• **TEXTO DE LEITURA**
..........

Para ele, longe de serem imposições vazias, padronizações em hospitais segundo protocolos específicos são “salutares” para evitar “misturas” de antibióticos superpotentes que, além de selecionar bactérias no ambiente, chegam a ser maleficentes aos pacientes, por serem mais tóxicas e propensas a causar efeitos colaterais; e à instituição, por elevarem os custos e diminuírem as alternativas disponíveis.

A resistência microbiana surge principalmente por indicações inadequadas de drogas de amplo espectro a “infecções banais”, por exemplo, no tratamento “de infecções comuns no trato urinário”, diz Rosenthal. Além da capacitação insuficiente para a prescrição correta de antimicrobianos, podem-se enumerar outros agravantes, como seu uso por período diferente do necessário; e até falhas nas medidas de prevenção de infecções em hospitais e clínicas, quanto à higiene das mãos dos profissionais.

..........

• **DADOS FORNECIDOS**
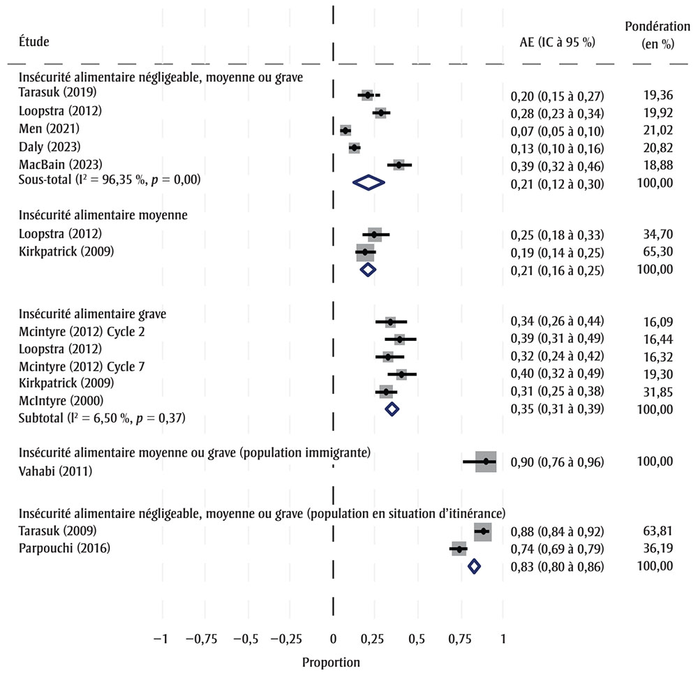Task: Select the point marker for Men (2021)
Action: coord(345,130)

..........

• **QUESTÃO**
Responda às perguntas sobre o texto de resistência microbiana:
1. De que duas formas as misturas de antibióticos superpotentes prejudicam a instituição?
2. Que exemplo de "infecções banais" o texto apresenta?
3. Quanto a que aspecto o texto aponta falhas nas medidas de prevenção de infecções em hospitais e clínicas?
Responda com base apenas no texto de leitura.

• **RESPOSTA**
1. Elevam os custos e diminuem as alternativas disponíveis.
2. Infecções comuns no trato urinário.
3. Quanto à higiene das mãos dos profissionais.